Consigne:
Répondez aux questions suivantes d'après le texte sur Jean-François Revel.
1. Quelles éditions publient le florilège ?
2. Qui a écrit la préface de ce recueil ?
3. Quel ouvrage le texte désigne-t-il comme le chef-d'œuvre de Revel ?

Revel l’insolent
Dix ans après sa mort, les éditions Allary publient un florilège de ce penseur libéral et anticonformiste, éditorialiste au « Point », qui éleva le journalisme d’idées au rang des beaux-arts. Hommage de Vargas Llosa et extraits.
C’est un plaisir de fin gourmet, amateur de nourritures de l’esprit un peu épicées. Les éditions Allary ont eu la savoureuse idée de rassembler un florilège des propos du philosophe et journaliste Jean-François Revel, disparu en 2006, assorti d’une préface de son ami Mario Vargas Llosa. Le choix est à l’image de ce brillant polémiste, dont les éditoriaux étaient appréciés des lecteurs du Point : éclectique et frondeur – on y parlera aussi bien de Proust ou de journalisme que de turf… Ses réflexions sur les dérives de la fonction présidentielle ou l’éducation restent d’une brûlante actualité. L’ironie et la défiance sont chez lui des armes civiques. Qu’il parle de politique ou d’art, il dézingue avec maestria, n’admet aucune admiration obligée, fût-elle pour Descartes. S’il est permis de ne pas partager ses vues quand il assassine (entre autres) Resnais, Aragon, Claudel ou les colonnes de Buren, on ne pourra que se délecter du brio avec lequel il signe ses condamnations. Comme il le dit luimême à propos de Cioran : « Il nous offre alors le plaisir le plus rare : goûter des idées sans être d’accord avec elles. » Tous les livres de Jean-François Revel étaient intéressants et leur lecture vous stimulait d’autant plus que, pour la plupart, il s’agissait d’ouvrages à caractère polémique. Il y avait chez lui un brio qui transparaît de manière étincelante dans son chef-d’oeuvre au titre énigmatique, « Le voleur dans la maison vide ».

Documents fournis:
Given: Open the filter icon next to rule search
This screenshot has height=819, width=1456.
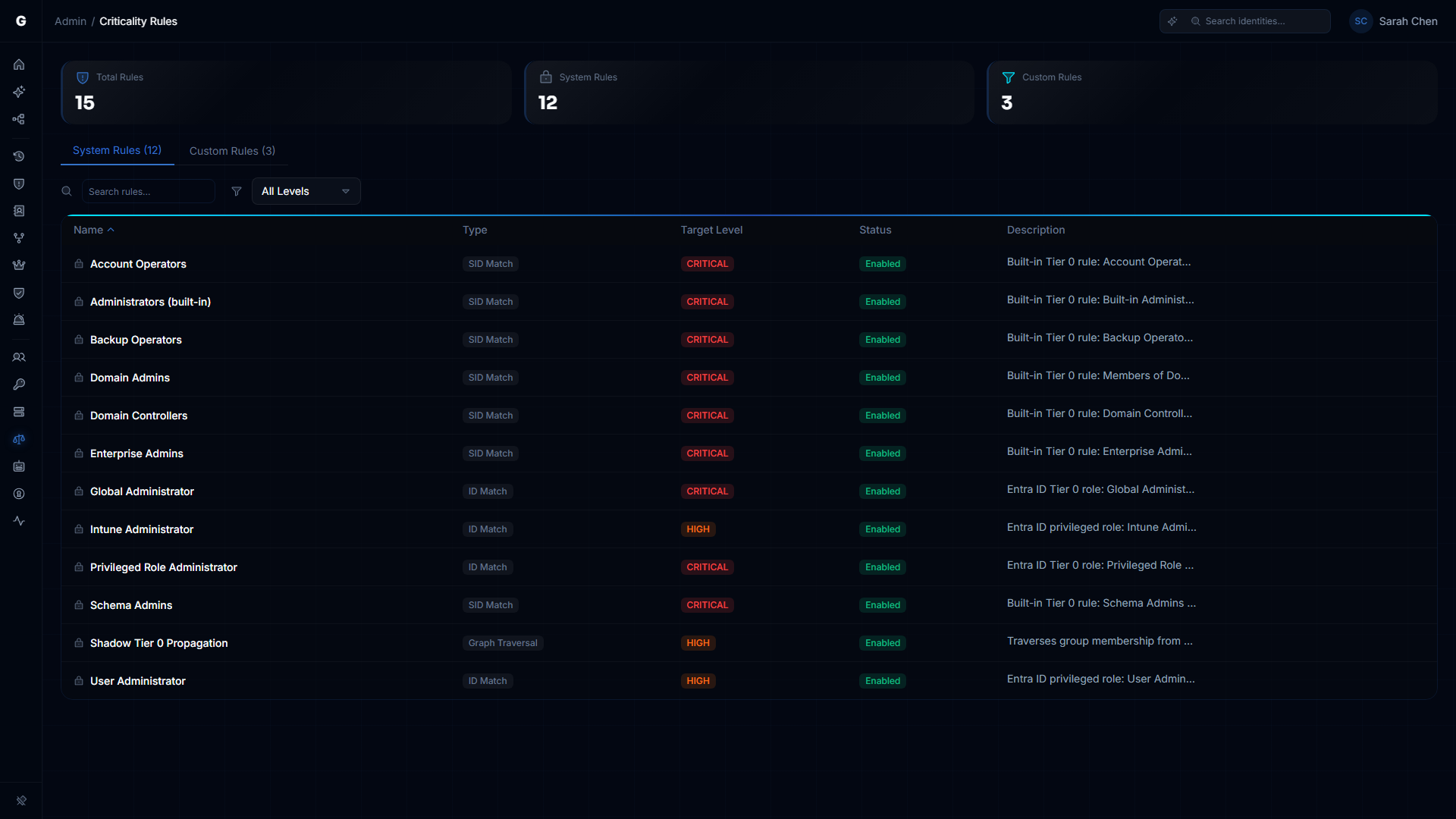Looking at the screenshot, I should (236, 191).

Réponse:
1. Les éditions Allary.
2. Mario Vargas Llosa.
3. « Le voleur dans la maison vide ».